» Given instruction
Format every line of the data below as a JSON list of strings, with one string per line and blank lines omitted.

....

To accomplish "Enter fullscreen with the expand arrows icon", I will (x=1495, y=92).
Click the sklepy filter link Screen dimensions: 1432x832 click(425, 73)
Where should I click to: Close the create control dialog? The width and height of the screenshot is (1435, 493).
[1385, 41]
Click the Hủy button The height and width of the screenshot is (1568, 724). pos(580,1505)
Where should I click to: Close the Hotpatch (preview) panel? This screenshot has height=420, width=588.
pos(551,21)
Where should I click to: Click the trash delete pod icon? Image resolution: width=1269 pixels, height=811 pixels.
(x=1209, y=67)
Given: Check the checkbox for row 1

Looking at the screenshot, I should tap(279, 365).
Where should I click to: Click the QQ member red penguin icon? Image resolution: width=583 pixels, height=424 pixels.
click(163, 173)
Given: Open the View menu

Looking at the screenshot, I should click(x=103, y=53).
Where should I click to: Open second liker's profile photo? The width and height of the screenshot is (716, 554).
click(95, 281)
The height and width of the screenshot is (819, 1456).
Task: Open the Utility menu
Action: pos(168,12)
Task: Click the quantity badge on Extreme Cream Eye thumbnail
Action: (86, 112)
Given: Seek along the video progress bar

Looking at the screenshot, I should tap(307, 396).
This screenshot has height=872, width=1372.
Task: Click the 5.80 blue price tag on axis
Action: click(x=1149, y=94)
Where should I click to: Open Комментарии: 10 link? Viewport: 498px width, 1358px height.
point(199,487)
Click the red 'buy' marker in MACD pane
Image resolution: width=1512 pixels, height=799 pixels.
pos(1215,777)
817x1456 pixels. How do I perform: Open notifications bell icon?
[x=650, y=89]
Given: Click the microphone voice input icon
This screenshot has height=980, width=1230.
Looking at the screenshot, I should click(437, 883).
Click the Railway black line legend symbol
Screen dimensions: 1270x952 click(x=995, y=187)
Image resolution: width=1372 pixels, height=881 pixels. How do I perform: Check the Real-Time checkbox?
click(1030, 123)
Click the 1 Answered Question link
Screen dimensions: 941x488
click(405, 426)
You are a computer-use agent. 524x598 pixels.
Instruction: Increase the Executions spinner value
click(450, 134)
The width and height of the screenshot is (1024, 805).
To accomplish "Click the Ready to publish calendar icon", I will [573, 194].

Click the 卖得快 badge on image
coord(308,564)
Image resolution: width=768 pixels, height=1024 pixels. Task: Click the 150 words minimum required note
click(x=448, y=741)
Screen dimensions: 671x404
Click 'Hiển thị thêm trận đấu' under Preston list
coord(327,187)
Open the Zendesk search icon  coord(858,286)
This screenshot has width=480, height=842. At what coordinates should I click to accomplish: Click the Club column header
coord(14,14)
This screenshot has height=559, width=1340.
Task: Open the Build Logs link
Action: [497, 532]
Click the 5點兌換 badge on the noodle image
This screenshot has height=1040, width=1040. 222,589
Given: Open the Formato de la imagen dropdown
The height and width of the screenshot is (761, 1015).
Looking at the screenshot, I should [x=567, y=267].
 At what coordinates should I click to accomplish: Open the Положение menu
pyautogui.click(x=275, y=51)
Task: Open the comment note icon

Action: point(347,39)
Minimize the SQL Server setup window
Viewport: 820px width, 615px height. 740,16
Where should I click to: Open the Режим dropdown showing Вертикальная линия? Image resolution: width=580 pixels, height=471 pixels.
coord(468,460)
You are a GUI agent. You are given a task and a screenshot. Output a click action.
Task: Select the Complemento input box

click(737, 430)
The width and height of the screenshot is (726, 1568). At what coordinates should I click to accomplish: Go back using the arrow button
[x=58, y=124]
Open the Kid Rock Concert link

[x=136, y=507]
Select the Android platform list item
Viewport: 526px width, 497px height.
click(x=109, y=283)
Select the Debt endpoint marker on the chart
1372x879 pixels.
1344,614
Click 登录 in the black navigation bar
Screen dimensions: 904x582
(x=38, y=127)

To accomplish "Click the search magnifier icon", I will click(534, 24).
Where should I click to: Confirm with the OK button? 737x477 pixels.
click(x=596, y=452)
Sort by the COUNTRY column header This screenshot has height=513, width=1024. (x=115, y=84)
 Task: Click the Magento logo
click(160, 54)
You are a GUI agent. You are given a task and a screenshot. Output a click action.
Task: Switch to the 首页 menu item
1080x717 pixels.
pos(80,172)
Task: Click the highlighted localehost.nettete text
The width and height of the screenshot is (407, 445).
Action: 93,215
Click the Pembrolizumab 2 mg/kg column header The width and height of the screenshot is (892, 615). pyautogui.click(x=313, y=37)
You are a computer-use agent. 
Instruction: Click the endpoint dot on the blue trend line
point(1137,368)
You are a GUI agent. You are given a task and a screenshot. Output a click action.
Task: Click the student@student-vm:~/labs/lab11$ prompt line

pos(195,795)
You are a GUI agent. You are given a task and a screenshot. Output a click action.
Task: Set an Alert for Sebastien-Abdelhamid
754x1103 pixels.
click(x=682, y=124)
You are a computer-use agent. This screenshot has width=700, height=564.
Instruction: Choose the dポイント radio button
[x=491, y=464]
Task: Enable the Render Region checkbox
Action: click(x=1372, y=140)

....

» Answer to the problem
[
  "To accomplish \"Enter fullscreen with the expand arrows icon\", I will (x=1495, y=92).",
  "Click the sklepy filter link Screen dimensions: 1432x832 click(425, 73)",
  "Where should I click to: Close the create control dialog? The width and height of the screenshot is (1435, 493).",
  "[1385, 41]",
  "Click the Hủy button The height and width of the screenshot is (1568, 724). pos(580,1505)",
  "Where should I click to: Close the Hotpatch (preview) panel? This screenshot has height=420, width=588.",
  "pos(551,21)",
  "Where should I click to: Click the trash delete pod icon? Image resolution: width=1269 pixels, height=811 pixels.",
  "(x=1209, y=67)",
  "Given: Check the checkbox for row 1",
  "Looking at the screenshot, I should tap(279, 365).",
  "Where should I click to: Click the QQ member red penguin icon? Image resolution: width=583 pixels, height=424 pixels.",
  "click(163, 173)",
  "Given: Open the View menu",
  "Looking at the screenshot, I should click(x=103, y=53).",
  "Where should I click to: Open second liker's profile photo? The width and height of the screenshot is (716, 554).",
  "click(95, 281)",
  "The height and width of the screenshot is (819, 1456).",
  "Task: Open the Utility menu",
  "Action: pos(168,12)",
  "Task: Click the quantity badge on Extreme Cream Eye thumbnail",
  "Action: (86, 112)",
  "Given: Seek along the video progress bar",
  "Looking at the screenshot, I should tap(307, 396).",
  "This screenshot has height=872, width=1372.",
  "Task: Click the 5.80 blue price tag on axis",
  "Action: click(x=1149, y=94)",
  "Where should I click to: Open Комментарии: 10 link? Viewport: 498px width, 1358px height.",
  "point(199,487)",
  "Click the red 'buy' marker in MACD pane",
  "Image resolution: width=1512 pixels, height=799 pixels.",
  "pos(1215,777)",
  "817x1456 pixels. How do I perform: Open notifications bell icon?",
  "[x=650, y=89]",
  "Given: Click the microphone voice input icon",
  "This screenshot has height=980, width=1230.",
  "Looking at the screenshot, I should click(437, 883).",
  "Click the Railway black line legend symbol",
  "Screen dimensions: 1270x952 click(x=995, y=187)",
  "Image resolution: width=1372 pixels, height=881 pixels. How do I perform: Check the Real-Time checkbox?",
  "click(1030, 123)",
  "Click the 1 Answered Question link",
  "Screen dimensions: 941x488",
  "click(405, 426)",
  "You are a computer-use agent. 524x598 pixels.",
  "Instruction: Increase the Executions spinner value",
  "click(450, 134)",
  "The width and height of the screenshot is (1024, 805).",
  "To accomplish \"Click the Ready to publish calendar icon\", I will [573, 194].",
  "Click the 卖得快 badge on image",
  "coord(308,564)",
  "Image resolution: width=768 pixels, height=1024 pixels. Task: Click the 150 words minimum required note",
  "click(x=448, y=741)",
  "Screen dimensions: 671x404",
  "Click 'Hiển thị thêm trận đấu' under Preston list",
  "coord(327,187)",
  "Open the Zendesk search icon  coord(858,286)",
  "This screenshot has width=480, height=842. At what coordinates should I click to accomplish: Click the Club column header",
  "coord(14,14)",
  "This screenshot has height=559, width=1340.",
  "Task: Open the Build Logs link",
  "Action: [497, 532]",
  "Click the 5點兌換 badge on the noodle image",
  "This screenshot has height=1040, width=1040. 222,589",
  "Given: Open the Formato de la imagen dropdown",
  "The height and width of the screenshot is (761, 1015).",
  "Looking at the screenshot, I should [x=567, y=267].",
  " At what coordinates should I click to accomplish: Open the Положение menu",
  "pyautogui.click(x=275, y=51)",
  "Task: Open the comment note icon",
  "Action: point(347,39)",
  "Minimize the SQL Server setup window",
  "Viewport: 820px width, 615px height. 740,16",
  "Where should I click to: Open the Режим dropdown showing Вертикальная линия? Image resolution: width=580 pixels, height=471 pixels.",
  "coord(468,460)",
  "You are a GUI agent. You are given a task and a screenshot. Output a click action.",
  "Task: Select the Complemento input box",
  "click(737, 430)",
  "The width and height of the screenshot is (726, 1568). At what coordinates should I click to accomplish: Go back using the arrow button",
  "[x=58, y=124]",
  "Open the Kid Rock Concert link",
  "[x=136, y=507]",
  "Select the Android platform list item",
  "Viewport: 526px width, 497px height.",
  "click(x=109, y=283)",
  "Select the Debt endpoint marker on the chart",
  "1372x879 pixels.",
  "1344,614",
  "Click 登录 in the black navigation bar",
  "Screen dimensions: 904x582",
  "(x=38, y=127)",
  "To accomplish \"Click the search magnifier icon\", I will click(534, 24).",
  "Where should I click to: Confirm with the OK button? 737x477 pixels.",
  "click(x=596, y=452)",
  "Sort by the COUNTRY column header This screenshot has height=513, width=1024. (x=115, y=84)",
  " Task: Click the Magento logo",
  "click(160, 54)",
  "You are a GUI agent. You are given a task and a screenshot. Output a click action.",
  "Task: Switch to the 首页 menu item",
  "1080x717 pixels.",
  "pos(80,172)",
  "Task: Click the highlighted localehost.nettete text",
  "The width and height of the screenshot is (407, 445).",
  "Action: 93,215",
  "Click the Pembrolizumab 2 mg/kg column header The width and height of the screenshot is (892, 615). pyautogui.click(x=313, y=37)",
  "You are a computer-use agent. ",
  "Instruction: Click the endpoint dot on the blue trend line",
  "point(1137,368)",
  "You are a GUI agent. You are given a task and a screenshot. Output a click action.",
  "Task: Click the student@student-vm:~/labs/lab11$ prompt line",
  "pos(195,795)",
  "You are a GUI agent. You are given a task and a screenshot. Output a click action.",
  "Task: Set an Alert for Sebastien-Abdelhamid",
  "754x1103 pixels.",
  "click(x=682, y=124)",
  "You are a computer-use agent. This screenshot has width=700, height=564.",
  "Instruction: Choose the dポイント radio button",
  "[x=491, y=464]",
  "Task: Enable the Render Region checkbox",
  "Action: click(x=1372, y=140)"
]